Karanfil
Yarin dudağından getirilmiş
Bir katre alevdir bu karanfil,
Ruhum acısından bunu bildi.
Düştükçe vurulmuş gibi, yer yer
Kızgın kokusundan kelebekler,
Gönlüm ona pervane kesildi.

Ahmet Haşim,
Ahmet Haşim’den önce tabiat demektir. Haşim deyince ufuk, kızıllık, güneş
içinde hülyadan cibermiş kamışlar akla gelir. Medeniyetin kültür bölümü şairi
Yahya Kemal’in yanında ama aynı medeniyetin ayrı bir blokunda yer alır. Bu
bölümün adı da tabiattır.
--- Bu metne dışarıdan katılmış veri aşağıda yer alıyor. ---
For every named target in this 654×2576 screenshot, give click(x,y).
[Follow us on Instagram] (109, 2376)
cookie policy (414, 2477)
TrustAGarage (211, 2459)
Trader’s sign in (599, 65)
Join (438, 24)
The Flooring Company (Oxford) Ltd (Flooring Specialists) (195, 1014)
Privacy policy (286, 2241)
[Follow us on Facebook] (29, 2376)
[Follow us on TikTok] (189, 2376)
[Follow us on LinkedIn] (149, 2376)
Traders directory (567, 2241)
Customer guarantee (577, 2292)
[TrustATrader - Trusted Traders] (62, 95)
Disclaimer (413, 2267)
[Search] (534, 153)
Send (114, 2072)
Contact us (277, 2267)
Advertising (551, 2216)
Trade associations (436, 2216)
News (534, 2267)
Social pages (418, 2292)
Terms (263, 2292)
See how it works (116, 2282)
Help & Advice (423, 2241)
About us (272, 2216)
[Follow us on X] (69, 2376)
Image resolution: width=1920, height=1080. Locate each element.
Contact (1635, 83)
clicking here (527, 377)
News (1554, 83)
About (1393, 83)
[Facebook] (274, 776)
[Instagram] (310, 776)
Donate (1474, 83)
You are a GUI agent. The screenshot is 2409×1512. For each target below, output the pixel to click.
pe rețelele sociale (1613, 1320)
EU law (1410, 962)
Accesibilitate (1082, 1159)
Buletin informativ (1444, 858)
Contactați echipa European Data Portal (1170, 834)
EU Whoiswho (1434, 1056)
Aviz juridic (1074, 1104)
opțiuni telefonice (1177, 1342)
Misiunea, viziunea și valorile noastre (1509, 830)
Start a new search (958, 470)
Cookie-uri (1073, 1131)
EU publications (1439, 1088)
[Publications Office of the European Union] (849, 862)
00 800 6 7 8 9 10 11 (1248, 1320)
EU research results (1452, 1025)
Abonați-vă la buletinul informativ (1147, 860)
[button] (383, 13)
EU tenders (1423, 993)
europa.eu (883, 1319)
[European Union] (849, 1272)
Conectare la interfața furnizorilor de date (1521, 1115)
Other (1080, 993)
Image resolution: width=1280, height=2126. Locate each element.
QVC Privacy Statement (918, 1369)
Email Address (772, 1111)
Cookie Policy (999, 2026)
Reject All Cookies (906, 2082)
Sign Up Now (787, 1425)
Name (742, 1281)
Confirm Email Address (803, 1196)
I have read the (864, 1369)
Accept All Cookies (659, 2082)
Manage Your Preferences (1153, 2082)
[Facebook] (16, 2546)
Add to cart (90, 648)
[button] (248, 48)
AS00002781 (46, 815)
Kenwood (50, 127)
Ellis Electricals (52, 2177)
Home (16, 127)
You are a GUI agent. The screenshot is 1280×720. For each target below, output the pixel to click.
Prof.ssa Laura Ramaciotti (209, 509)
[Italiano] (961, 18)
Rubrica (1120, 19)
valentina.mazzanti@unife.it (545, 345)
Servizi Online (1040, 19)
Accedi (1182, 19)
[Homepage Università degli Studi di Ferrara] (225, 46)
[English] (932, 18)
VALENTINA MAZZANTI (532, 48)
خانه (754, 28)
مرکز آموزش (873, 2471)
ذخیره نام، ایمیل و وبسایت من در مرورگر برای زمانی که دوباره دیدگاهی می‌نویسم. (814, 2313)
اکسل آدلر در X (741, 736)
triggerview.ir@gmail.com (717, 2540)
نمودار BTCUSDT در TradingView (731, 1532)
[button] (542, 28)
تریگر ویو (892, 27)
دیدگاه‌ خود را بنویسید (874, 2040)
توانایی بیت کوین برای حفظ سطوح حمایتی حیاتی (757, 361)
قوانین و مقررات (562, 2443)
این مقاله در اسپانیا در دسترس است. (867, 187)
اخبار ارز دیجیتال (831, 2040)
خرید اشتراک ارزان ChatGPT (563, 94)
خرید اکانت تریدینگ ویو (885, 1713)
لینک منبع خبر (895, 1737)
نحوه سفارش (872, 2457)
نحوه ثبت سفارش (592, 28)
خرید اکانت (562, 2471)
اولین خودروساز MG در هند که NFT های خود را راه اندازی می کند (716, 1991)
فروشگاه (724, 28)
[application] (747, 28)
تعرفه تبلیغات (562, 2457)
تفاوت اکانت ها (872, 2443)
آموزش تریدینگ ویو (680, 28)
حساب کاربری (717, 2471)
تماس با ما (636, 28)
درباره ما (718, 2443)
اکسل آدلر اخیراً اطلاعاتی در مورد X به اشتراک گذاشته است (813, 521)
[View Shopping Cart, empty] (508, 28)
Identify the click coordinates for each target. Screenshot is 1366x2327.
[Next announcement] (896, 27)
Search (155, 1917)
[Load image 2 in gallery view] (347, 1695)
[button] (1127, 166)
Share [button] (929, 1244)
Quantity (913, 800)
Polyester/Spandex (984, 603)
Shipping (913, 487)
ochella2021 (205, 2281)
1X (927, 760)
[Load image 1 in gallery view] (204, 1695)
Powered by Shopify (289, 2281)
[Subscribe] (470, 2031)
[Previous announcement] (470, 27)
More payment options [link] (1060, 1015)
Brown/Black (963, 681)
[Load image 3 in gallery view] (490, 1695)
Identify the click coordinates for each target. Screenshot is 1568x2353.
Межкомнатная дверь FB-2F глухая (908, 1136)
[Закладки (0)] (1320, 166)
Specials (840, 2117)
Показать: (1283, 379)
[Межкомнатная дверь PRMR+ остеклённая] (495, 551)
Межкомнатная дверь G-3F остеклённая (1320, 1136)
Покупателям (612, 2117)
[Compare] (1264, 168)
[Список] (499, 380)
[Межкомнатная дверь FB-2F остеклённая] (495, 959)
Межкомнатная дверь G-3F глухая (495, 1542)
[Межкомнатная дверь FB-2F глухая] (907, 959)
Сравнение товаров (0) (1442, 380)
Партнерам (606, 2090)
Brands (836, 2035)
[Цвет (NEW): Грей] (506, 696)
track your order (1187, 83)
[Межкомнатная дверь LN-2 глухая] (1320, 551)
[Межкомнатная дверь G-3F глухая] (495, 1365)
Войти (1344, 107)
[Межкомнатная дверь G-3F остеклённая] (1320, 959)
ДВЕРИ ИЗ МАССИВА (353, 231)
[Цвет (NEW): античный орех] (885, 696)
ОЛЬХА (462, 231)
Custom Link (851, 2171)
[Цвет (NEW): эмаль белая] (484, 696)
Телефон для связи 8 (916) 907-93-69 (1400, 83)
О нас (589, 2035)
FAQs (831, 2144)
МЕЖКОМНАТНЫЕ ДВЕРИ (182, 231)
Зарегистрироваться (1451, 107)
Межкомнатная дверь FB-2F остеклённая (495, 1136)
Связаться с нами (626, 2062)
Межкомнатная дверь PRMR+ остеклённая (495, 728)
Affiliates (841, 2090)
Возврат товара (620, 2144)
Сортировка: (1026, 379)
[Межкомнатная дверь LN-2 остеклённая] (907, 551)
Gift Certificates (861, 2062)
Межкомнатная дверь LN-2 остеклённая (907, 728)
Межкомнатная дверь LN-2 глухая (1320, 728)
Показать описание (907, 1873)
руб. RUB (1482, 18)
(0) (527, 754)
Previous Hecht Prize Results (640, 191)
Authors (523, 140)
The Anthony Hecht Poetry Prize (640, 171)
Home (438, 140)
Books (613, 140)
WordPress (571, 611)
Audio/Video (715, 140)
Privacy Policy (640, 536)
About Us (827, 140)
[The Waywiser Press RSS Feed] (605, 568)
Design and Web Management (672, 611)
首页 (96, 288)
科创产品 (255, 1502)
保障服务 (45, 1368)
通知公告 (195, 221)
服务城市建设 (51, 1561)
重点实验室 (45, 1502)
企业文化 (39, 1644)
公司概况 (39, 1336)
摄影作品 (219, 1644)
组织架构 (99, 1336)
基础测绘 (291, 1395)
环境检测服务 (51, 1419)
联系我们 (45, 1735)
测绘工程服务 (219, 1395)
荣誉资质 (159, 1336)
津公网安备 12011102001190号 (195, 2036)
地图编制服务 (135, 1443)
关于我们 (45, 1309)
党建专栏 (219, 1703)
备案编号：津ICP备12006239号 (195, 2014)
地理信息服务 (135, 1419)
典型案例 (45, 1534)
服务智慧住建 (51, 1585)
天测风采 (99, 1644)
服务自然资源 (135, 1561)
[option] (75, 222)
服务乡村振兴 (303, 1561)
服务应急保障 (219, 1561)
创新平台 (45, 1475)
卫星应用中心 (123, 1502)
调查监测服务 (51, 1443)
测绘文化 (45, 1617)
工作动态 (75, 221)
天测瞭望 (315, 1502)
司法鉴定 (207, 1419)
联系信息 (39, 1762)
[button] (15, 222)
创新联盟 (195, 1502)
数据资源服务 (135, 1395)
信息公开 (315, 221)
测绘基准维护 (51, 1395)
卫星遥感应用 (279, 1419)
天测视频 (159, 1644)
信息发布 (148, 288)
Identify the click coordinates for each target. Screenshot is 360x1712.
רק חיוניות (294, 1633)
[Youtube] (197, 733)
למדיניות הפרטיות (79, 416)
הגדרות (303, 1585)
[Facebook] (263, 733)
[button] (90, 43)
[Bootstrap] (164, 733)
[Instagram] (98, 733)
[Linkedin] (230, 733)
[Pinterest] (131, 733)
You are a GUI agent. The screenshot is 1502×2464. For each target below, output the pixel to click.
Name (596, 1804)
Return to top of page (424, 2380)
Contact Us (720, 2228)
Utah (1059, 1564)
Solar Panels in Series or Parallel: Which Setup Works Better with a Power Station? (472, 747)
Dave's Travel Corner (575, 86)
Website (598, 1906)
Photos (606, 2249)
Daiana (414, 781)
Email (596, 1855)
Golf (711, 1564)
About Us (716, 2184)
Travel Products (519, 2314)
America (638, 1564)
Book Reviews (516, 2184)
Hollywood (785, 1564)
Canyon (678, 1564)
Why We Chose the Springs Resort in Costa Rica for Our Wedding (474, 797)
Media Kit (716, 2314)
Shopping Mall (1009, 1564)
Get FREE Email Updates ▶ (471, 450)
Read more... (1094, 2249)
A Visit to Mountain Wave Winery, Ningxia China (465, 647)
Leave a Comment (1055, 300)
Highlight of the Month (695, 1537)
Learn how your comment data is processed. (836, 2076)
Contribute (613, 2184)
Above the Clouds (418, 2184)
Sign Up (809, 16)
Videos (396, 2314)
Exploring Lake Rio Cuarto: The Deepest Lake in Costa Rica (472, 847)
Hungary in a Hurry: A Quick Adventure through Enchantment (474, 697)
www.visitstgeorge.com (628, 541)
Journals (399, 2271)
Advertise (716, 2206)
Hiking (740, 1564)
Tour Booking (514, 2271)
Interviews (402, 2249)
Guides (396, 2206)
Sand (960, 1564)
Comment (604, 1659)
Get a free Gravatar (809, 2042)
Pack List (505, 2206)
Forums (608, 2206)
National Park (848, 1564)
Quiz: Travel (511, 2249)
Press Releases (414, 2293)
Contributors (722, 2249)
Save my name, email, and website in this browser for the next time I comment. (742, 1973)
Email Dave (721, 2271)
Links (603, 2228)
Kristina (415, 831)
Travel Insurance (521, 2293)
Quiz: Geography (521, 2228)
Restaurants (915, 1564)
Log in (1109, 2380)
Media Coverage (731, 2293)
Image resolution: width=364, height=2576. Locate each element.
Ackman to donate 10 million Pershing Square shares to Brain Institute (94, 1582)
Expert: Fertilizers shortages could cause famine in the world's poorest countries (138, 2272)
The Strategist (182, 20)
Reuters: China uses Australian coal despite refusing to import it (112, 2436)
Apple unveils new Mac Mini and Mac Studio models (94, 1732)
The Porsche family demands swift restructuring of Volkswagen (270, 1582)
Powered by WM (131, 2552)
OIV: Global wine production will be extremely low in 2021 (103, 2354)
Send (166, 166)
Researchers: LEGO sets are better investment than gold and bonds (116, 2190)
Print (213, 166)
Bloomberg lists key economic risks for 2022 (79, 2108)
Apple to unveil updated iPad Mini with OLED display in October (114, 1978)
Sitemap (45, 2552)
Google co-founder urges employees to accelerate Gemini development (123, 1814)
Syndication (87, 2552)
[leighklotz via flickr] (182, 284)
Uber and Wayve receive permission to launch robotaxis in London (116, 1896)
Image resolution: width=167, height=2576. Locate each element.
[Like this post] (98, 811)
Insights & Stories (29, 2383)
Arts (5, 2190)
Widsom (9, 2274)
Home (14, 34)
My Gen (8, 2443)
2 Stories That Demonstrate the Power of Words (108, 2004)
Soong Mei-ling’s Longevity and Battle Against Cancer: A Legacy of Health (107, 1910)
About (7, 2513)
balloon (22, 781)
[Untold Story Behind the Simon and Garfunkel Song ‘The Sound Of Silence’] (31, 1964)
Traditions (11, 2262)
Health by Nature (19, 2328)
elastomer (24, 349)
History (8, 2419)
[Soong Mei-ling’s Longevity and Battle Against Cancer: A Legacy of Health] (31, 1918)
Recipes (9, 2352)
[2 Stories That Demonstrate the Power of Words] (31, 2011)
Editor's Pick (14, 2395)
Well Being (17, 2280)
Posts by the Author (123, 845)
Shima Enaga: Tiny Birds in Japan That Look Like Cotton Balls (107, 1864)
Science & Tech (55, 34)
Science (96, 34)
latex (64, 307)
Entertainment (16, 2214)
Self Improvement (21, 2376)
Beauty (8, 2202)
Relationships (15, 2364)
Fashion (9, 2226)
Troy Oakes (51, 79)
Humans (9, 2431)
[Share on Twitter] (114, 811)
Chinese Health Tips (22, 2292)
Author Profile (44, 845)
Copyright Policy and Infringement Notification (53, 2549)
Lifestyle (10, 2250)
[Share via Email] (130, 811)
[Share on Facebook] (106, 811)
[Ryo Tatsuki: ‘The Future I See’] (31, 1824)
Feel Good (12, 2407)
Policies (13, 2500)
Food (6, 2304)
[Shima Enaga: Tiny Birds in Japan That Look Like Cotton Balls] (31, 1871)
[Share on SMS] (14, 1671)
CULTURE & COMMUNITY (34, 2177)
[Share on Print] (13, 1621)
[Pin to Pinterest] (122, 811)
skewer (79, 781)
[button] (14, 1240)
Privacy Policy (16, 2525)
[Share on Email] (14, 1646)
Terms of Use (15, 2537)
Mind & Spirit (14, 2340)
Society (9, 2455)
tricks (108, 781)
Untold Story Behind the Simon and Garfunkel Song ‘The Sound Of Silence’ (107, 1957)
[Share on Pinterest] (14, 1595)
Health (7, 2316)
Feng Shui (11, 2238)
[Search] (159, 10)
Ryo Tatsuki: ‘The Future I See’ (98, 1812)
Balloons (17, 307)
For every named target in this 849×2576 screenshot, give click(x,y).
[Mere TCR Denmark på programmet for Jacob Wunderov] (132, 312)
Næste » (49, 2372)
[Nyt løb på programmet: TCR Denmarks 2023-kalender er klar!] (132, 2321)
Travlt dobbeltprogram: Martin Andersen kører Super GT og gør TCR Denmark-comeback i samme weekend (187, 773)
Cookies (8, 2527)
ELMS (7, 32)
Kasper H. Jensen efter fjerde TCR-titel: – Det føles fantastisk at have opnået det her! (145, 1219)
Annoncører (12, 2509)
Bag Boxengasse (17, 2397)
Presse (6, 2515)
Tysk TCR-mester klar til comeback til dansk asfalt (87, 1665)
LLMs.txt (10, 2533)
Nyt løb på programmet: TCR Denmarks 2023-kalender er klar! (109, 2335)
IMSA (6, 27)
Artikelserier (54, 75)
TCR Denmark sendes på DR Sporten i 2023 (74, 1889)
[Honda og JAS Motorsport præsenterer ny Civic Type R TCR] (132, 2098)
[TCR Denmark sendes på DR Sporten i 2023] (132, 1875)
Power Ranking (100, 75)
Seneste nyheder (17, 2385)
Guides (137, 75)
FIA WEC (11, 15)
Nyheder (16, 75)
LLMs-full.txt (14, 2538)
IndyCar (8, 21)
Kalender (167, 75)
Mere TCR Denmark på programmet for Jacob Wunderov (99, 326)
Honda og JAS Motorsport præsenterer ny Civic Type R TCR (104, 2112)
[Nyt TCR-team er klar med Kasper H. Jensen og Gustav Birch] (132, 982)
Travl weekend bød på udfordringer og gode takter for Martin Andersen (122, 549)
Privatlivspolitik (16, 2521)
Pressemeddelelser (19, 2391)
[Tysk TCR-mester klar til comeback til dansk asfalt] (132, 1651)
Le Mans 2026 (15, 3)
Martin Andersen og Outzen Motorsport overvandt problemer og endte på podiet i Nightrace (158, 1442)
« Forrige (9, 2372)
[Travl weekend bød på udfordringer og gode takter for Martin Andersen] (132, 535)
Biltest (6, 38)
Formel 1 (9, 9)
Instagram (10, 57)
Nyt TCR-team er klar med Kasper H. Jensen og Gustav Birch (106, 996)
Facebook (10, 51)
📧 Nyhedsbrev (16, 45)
Ancak şairin ismiyle birlik hemen konusunu ansıtması
da kolay bir şey değildir. Şiirinde Haşim kaynadıkça tabiat da kaynar. Doğa
kaynadıkça da Haşim. Bu bütünleşmeyi sağlamak saflık ve duyuş ister. Haşim’in
kol ve bacakları, tabiatın kol ve bacaklarıdır. Haşim tabiatın dili karşısında
kendi dilini de çözmüş ender bir şairdir. Allah vergisi yeteneğini hastalıkları
ve çaresizlikleri daha da sivriltmiştir.
Türk şiirinin bitmek üzere olan enerji kaynaklarına, yeni bir ocak
açarak karşılık verir. Yeni duygu, tabiat, insan, müzik bir de resul dili akustiği
ocağıdır bu. Bu haliyle Haşim, şiirde devrim yapmıştır. Tabiata bakış açısı
değişir şiirin, Haşim’le. Çünkü her şair,
böylesi bir devrimi yapacak kadar temiz ve çalışkan kalmayı başaramaz.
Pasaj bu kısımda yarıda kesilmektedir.